Um proprietário tentou responsabilizar os antigos inquilinos depois de a casa que lhes tinha arrendado ter acabado ocupada ilegalmente por outras pessoas. O senhorio alegava que o imóvel nunca lhe tinha sido verdadeiramente devolvido, uma vez que as chaves entregues não permitiam abrir a porta, mas a Justiça espanhola chegou a uma conclusão diferente e rejeitou tanto o despejo como a cobrança das rendas reclamadas, de acordo com o jornal digital Noticias Trabajo.
O caso chegou à Audiência Provincial de Barcelona depois de o proprietário ter avançado judicialmente contra os antigos arrendatários, defendendo que estes continuavam responsáveis pelo imóvel.
Em causa estava sobretudo a forma como a casa tinha sido devolvida. Os inquilinos entregaram as chaves, mas o proprietário garantia que estas não permitiam entrar na habitação, razão pela qual considerava que a posse do imóvel não lhe tinha sido efetivamente restituída.
Inquilinos avisaram que iam abandonar a casa
Segundo a sentença, datada de 9 de julho e citada pela mesma fonte, os inquilinos comunicaram previamente ao proprietário que pretendiam terminar o contrato de arrendamento.
A comunicação terá respeitado o prazo de 30 dias previsto no artigo 11.º da Lei de Arrendamentos Urbanos espanhola. Nesse mesmo dia, os arrendatários entregaram a posse da habitação nos escritórios da empresa Alquiler Seguro. Apenas três dias depois, o contrato já surgia no site da empresa como “rescindido”.
Apesar disso, o proprietário entendeu que a casa não tinha sido realmente devolvida, alegando que as chaves que tinha recebido não permitiam abrir a porta.
Por esse motivo, decidiu avançar com uma ação contra os antigos inquilinos, pedindo não apenas o despejo, mas também o pagamento das rendas que alegadamente se tinham acumulado durante aquele período.
Tribunal considerou que casa já tinha sido devolvida
O pedido acabou por ser rejeitado pelo Tribunal de Primeira Instância n.º 1 de L’Hospitalet de Llobregat. Para o tribunal, quando a ação de despejo foi apresentada, o contrato de arrendamento já tinha terminado e os antigos inquilinos já tinham devolvido a posse do imóvel. A decisão viria posteriormente a ser confirmada pela Audiência Provincial de Barcelona.

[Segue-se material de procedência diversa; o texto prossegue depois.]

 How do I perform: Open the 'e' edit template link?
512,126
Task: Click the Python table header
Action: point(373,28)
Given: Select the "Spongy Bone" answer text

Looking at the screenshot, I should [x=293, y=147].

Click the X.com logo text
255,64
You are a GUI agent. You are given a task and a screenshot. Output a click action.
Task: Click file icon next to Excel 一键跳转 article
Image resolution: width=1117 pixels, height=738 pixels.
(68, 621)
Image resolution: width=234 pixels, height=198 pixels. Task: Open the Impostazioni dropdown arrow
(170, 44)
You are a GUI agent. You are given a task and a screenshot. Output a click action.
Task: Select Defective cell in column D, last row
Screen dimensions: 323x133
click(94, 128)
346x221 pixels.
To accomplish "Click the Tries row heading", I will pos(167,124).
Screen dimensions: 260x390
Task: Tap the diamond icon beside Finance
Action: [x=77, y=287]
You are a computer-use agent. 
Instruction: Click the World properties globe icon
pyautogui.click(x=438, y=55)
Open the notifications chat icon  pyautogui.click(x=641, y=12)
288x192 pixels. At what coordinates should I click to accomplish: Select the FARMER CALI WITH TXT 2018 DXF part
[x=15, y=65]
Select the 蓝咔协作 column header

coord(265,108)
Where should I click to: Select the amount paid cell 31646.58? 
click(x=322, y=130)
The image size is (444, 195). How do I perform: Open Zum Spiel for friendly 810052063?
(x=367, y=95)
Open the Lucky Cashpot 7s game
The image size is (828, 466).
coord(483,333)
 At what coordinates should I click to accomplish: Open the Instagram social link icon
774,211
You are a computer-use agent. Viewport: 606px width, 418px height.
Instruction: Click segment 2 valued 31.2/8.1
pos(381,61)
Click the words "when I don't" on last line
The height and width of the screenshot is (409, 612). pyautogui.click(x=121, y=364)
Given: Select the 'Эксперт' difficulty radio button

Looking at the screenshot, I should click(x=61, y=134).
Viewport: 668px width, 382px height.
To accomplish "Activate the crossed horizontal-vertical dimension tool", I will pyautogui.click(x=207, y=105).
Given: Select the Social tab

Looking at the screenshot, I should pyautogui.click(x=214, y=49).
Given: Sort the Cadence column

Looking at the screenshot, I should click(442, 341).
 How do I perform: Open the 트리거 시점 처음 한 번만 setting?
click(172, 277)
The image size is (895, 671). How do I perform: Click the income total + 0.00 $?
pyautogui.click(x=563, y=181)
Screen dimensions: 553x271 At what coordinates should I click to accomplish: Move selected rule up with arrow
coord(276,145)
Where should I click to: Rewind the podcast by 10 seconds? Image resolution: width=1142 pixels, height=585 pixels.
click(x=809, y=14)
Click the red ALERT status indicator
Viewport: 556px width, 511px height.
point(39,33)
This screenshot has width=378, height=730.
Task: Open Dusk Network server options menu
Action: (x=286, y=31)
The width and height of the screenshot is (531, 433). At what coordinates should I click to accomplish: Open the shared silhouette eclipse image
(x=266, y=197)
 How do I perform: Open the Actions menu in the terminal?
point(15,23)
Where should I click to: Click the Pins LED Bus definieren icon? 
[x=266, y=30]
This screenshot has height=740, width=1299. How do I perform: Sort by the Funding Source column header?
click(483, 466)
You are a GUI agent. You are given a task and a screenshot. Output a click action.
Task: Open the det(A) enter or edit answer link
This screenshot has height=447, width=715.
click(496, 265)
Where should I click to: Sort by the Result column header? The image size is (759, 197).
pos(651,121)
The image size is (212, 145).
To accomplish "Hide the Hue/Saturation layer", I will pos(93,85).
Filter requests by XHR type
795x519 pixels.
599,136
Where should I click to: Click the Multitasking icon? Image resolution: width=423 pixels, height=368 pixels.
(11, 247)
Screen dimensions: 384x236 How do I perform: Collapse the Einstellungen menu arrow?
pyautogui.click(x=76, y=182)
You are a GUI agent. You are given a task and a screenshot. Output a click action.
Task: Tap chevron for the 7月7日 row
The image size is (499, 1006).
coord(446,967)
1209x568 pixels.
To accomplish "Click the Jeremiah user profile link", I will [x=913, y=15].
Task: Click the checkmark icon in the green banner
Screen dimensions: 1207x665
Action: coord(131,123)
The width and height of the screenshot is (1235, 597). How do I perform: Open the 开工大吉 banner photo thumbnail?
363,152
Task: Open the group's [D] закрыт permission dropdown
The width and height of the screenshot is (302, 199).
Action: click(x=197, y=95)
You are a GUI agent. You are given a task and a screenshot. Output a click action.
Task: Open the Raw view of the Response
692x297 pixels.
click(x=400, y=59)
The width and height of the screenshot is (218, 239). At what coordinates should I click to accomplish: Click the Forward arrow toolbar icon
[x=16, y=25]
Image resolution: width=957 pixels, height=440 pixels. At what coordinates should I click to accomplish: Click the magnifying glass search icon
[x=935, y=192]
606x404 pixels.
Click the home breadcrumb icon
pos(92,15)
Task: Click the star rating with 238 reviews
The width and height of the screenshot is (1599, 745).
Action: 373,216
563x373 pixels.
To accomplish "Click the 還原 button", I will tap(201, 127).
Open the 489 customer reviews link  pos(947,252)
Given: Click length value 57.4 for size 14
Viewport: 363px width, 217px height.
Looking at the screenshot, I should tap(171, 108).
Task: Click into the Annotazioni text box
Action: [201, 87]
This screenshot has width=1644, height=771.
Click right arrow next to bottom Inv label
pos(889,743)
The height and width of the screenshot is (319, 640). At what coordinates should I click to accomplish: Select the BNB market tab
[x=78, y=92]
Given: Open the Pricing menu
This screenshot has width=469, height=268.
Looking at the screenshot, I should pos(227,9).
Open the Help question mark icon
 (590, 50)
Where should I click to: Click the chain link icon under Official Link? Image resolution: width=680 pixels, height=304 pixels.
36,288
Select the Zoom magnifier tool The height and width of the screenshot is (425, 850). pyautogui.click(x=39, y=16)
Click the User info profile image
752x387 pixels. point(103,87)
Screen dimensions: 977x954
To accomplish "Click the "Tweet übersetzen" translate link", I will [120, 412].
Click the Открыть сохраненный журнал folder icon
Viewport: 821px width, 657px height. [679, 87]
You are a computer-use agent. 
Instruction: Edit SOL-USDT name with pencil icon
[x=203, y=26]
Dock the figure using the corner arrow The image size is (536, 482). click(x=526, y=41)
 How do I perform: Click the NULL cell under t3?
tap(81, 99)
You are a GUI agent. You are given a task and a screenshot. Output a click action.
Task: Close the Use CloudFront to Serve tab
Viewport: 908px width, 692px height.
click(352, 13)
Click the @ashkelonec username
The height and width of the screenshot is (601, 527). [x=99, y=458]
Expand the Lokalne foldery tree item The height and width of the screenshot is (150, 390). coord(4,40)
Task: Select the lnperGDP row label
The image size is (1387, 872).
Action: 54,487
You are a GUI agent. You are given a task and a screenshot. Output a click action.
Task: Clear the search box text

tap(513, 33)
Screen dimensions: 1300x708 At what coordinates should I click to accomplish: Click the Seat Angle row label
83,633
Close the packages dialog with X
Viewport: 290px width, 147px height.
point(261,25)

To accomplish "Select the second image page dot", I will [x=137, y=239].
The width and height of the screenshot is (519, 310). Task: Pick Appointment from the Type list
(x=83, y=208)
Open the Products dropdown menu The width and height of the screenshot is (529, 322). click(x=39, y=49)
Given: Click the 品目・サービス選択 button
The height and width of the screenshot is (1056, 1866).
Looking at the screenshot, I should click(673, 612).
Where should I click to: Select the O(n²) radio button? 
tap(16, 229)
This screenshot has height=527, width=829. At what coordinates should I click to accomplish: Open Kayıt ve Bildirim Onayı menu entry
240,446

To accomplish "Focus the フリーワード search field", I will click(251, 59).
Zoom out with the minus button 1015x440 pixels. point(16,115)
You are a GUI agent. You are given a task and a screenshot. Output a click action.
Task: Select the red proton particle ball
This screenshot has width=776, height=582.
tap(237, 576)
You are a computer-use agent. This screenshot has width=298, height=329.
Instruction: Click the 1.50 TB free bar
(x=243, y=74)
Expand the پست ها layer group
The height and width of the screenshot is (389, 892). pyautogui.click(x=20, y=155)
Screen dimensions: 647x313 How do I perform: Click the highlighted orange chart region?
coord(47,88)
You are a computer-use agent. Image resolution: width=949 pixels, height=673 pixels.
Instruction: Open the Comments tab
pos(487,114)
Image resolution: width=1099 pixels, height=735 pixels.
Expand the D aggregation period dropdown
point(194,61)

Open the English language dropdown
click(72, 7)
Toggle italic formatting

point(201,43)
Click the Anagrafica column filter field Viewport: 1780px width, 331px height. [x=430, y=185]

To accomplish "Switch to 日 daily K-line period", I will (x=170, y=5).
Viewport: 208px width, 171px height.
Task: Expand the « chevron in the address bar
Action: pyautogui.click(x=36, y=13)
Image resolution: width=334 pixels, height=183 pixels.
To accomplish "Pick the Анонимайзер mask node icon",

De acordo com o Código Civil espanhol, os inquilinos são obrigados a devolver a habitação quando termina o arrendamento. Para que isso aconteça, deve existir um ato que demonstre a restituição da posse ao proprietário, conforme refere a fonte acima mencionada. No caso analisado, a Justiça considerou que a entrega das chaves constituía precisamente esse ato.
Chaves não abriam a porta, mas isso não mudou decisão
O facto de as chaves permitirem ou não abrir a habitação não foi suficiente para alterar a conclusão dos juízes. Segundo a decisão, a entrega das chaves representava um ato simbólico de restituição da posse, sendo possível considerar a casa devolvida mesmo que aquelas não fossem as chaves originais.
Isto não significa, contudo, que o proprietário fique impedido de reclamar eventuais prejuízos. Caso as chaves não funcionassem, poderia, por exemplo, exigir o pagamento dos custos associados à substituição da fechadura e à obtenção de novas chaves.
O que não poderia fazer seria considerar que os antigos inquilinos continuavam juridicamente na posse da casa e, consequentemente, exigir-lhes rendas como se o contrato ainda estivesse em vigor.
Casa acabou ocupada por outras pessoas
De acordo com a mesma fonte, o processo ganhou ainda outro elemento quando se confirmou que, depois da saída dos arrendatários, a habitação tinha sido ocupada ilegalmente por terceiros.
No entanto, a Audiência Provincial considerou que não existiam provas de que os antigos inquilinos continuassem a viver no imóvel ou de que tivessem qualquer ligação às pessoas que posteriormente ocuparam a casa. Os novos ocupantes surgiam no processo como pessoas sem qualquer título que lhes permitisse permanecer na habitação.
Assim, o tribunal concluiu que, no momento em que o proprietário apresentou a ação, o contrato já estava terminado e os antigos inquilinos já tinham devolvido o imóvel. A sentença SAP B 5738/2026 não era ainda definitiva, podendo ser objeto de recurso de cassação.
E em Portugal?
Em Portugal, situações de ocupação ilegal de imóveis também podem acabar nos tribunais, embora a legislação e os procedimentos aplicáveis sejam diferentes dos espanhóis. Nestes casos, a responsabilidade dos antigos inquilinos depende das circunstâncias concretas, nomeadamente de saber se o contrato já tinha terminado e se a posse da habitação tinha sido efetivamente devolvida ao proprietário.